━━ TEXT BLOCK ━━
In order to convict Ms. Vizzachero for a violation of 18 U.S.C. § 1071, the government had to prove beyond a reasonable doubt that Ms. Vizzachero: 1) knew a federal warrant had been issued for Mr. Mastrangelo's arrest; 2) engaged in physical acts that aided Mr. Mastrangelo in avoiding detection and apprehension; and 3) intended to prevent Mr. Mastrangelo's detection. United States v. Zerba, 21 F.3d 250, 252 (8th Cir. 1994); United States v. Lockhart, 956 F.2d 1418, 1423 (7th Cir. 1992); United States v. Udey, 748 F.2d 1231, 1235-36 (8th Cir. 1982)
In order to convict Ms. Vizzachero for a violation of 18 U.S.C. § 2, the government must prove beyond a reasonable doubt that Ms. Vizzachero: 1) knew a federal warrant had been issued for Mr. Mastrangelo's arrest; 2) caused Mrs. Santone to engage in physical acts that aided Mr. Mastrangelo to avoid detection and apprehension; and 3) intended to prevent Mr. Mastrangelo's detection. See United States v. Bryan, 483 F.2d 88, 92 (3d Cir. 1973) ("A crime, however, may be performed through an innocent dupe;" criminal intent may reside in the person who causes the forbidden act to be done.).
Ms. Vizzachero knew that a warrant had been issued for Mr. Mastrangelo's arrest; the questions presented are whether Ms. Vizzachero harbored or concealed, or caused Mrs. Santone to harbor or conceal Mr. Mastrangelo, and whether Ms. Vizzachero had the requisite criminal intent.
Not every action taken by a person affiliated with a fugitive may be considered harboring or concealing. "Harbor" and "conceal" "must be construed narrowly, not to include all terms of assistance. `These are active verbs, which have the fugitive as their object.'" United States v. Foy, 416 F.2d 940 (7th Cir. 1969), quoting United States v. Shapiro, 113 F.2d 891, 892 (2d Cir. 1940); quoted in United States v. Lockhart, 956 F.2d at 1423.
In order to be convicted of the crime, the defendant must have taken some affirmative, physical action "providing assistance, including food, shelter, and other assistance to aid the prisoner in avoiding detection and apprehension." United States v. Yarbrough, 852 F.2d 1522, 1543 (9th Cir. 1988); United States v. Silva, 745 F.2d 840, 849 (4th Cir. 1984), quoting United States v. Kutas, 542 F.2d 527, 528 (9th Cir. 1976). "Failure to disclose a fugitive's location and giving financial assistance do not constitute harboring . . ." United States v. Lockhart, 956 F.2d at 1423, quoting United States v. Stacey, 896 F.2d 75, 77 (5th Cir. 1990); United States v. Yarbrough, 852 F.2d at 1543; United States v. Foy, 416 F.2d at 941.
━━━
◆ CHECK YOUR UNDERSTANDING:
a – Print the harboring passage starting with "Ms. Vizzachero knew" and going on through "requisite criminal intent.".
b – Name each distinct federal circuit court cited in the harboring passage, listing each circuit once.
Work only from the harboring passage.
━━ RECORDED INFORMATION ━━
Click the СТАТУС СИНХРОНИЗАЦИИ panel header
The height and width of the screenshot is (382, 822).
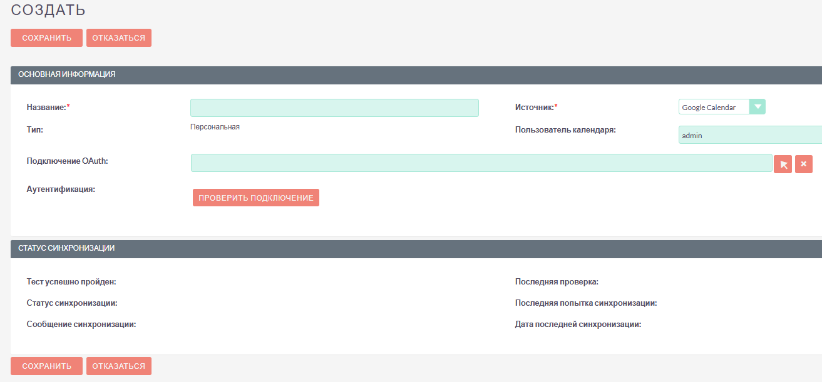click(64, 249)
━━━
◆ OUTPUTS FOR THE TASKS:
a –
Ms. Vizzachero knew that a warrant had been issued for Mr. Mastrangelo's arrest; the questions presented are whether Ms. Vizzachero harbored or concealed, or caused Mrs. Santone to harbor or conceal Mr. Mastrangelo, and whether Ms. Vizzachero had the requisite criminal intent.

b – 8th Circuit, 7th Circuit, 3d Circuit, 2d Circuit, 9th Circuit, 4th Circuit, 5th Circuit